Amyloid Goiter Associated with Amyloidosis Secondary to Rheumatoid Arthritis

1Department of General Surgery, Istanbul Education and Research Hospital, Turkey
2Department of Internal Medicine, Istanbul Education and Research Hospital, Turkey
3Division of Endocrinology and Metabolism, Department of Internal Medicine, Istanbul Faculty of Medicine, Istanbul University, Turkey
4Department of Pathology, Istanbul Education and Research Hospital, Turkey

Received 20 July 2013; Accepted 4 November 2013

Academic Editor: Masahiro Kohzuki

Copyright © 2013 Gungor Uzum et al. This is an open access article distributed under the Creative Commons Attribution License, which permits unrestricted use, distribution, and reproduction in any medium, provided the original work is properly cited.


Amyloidosis refers to a variety of conditions in which amyloid proteins are abnormally deposited in organs and/or tissues. The most common forms of systemic amyloidosis are primary amyloidosis (PA) of light chains and secondary amyloidosis (SA) caused by chronic inflammatory diseases such as rheumatoid arthritis (RA).
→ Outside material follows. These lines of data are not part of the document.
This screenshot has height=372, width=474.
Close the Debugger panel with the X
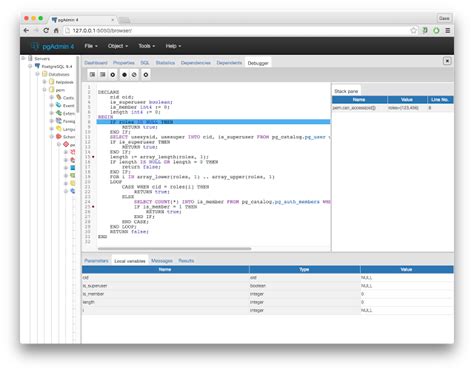447,61
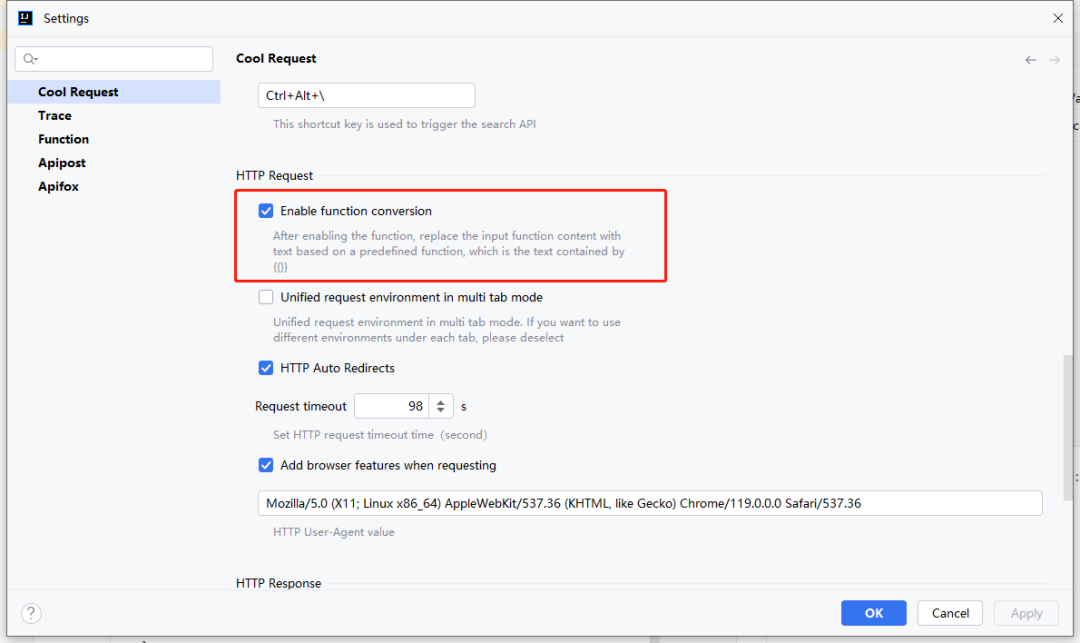Edit the HTTP User-Agent value field

650,503
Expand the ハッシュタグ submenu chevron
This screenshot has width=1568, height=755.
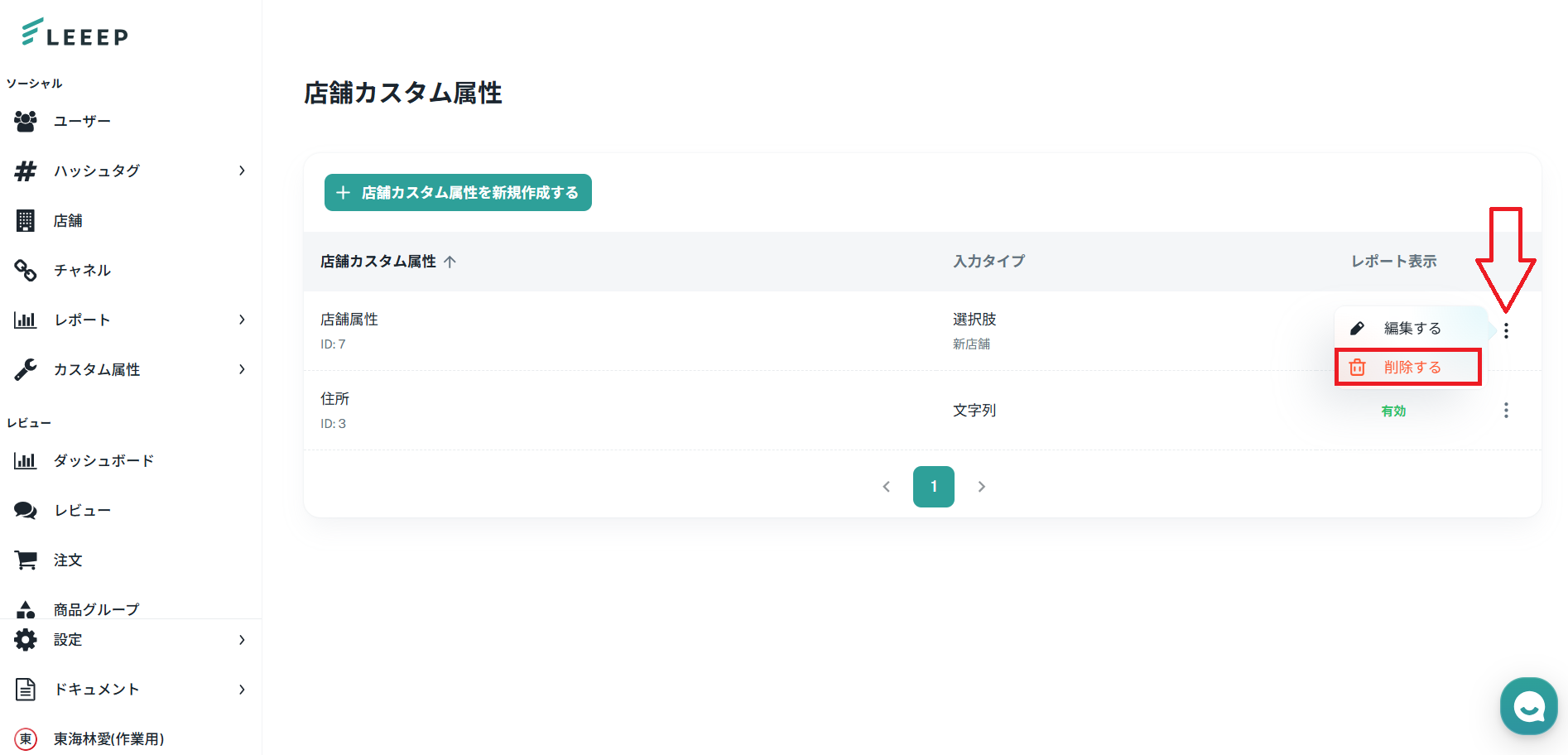pyautogui.click(x=242, y=171)
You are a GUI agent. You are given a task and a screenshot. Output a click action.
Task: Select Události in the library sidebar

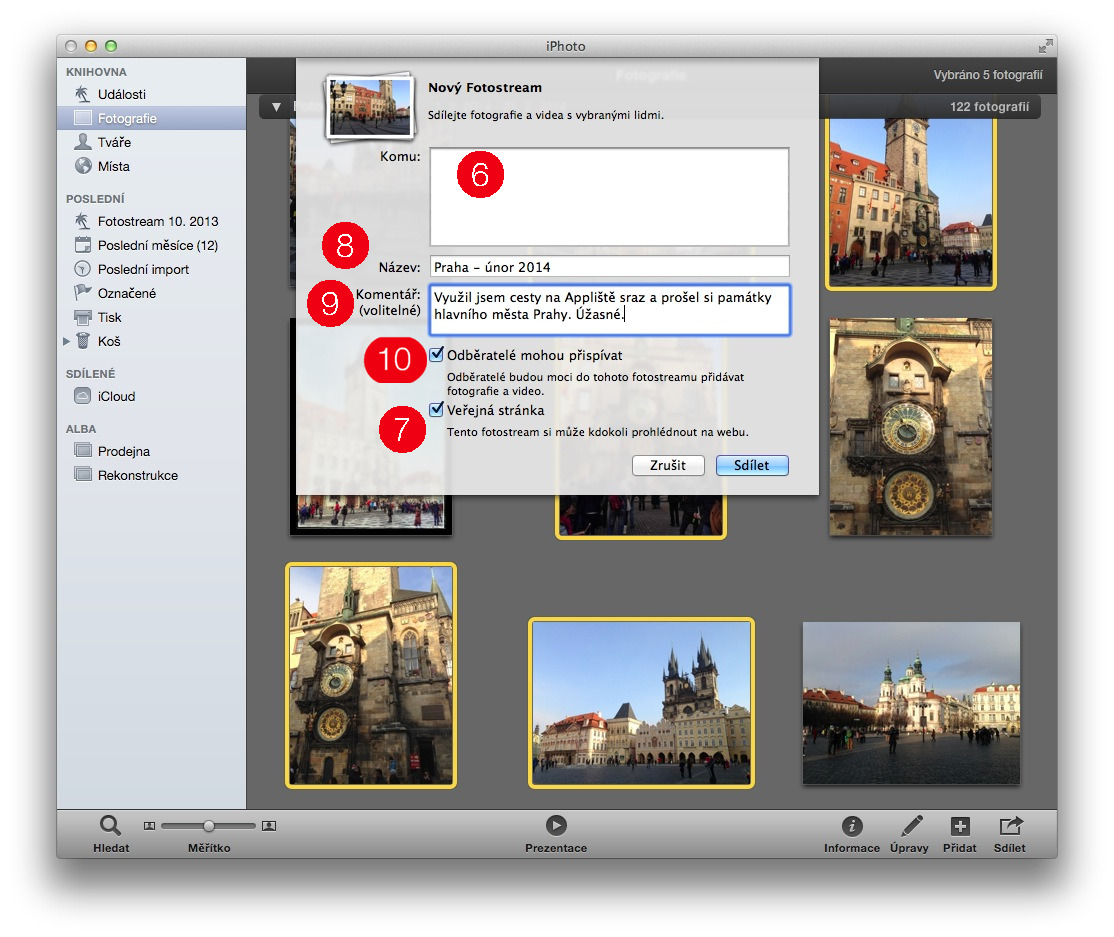121,94
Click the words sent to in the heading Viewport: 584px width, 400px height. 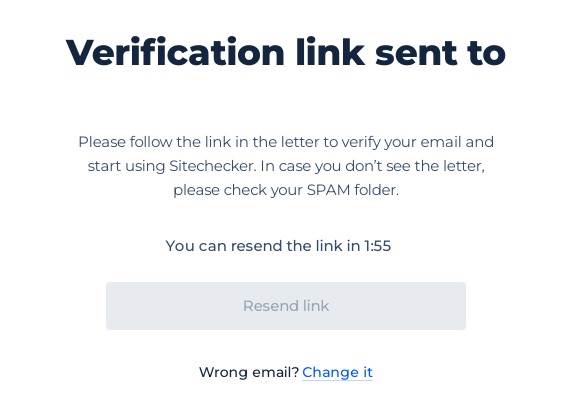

Although involvement of the thyroid gland by amyloid is a relatively common phenomenon, clinically significant enlargement of the thyroid owing to amyloid deposition is a rare occurrence. In SA, the deposition of amyloid associated (AA) protein is associated with atrophy of thyroid follicles. The clinical picture of these patients is characterized by rapid, painless thyroid gland enlargement which may be associated with dysphagia, dyspnea, or hoarseness. Thyroid function is not impaired in most cases. Although amyloid goitre secondary to systemic amyloidosis due to chronic inflammatory diseases is relatively common, specifically related to RA is much more uncommon one and it is reported less in the literature. In this report, A 52-old-year female patient with amyloid goiter associated with amyloidosis secondary to rheumatoid arthritis is presented.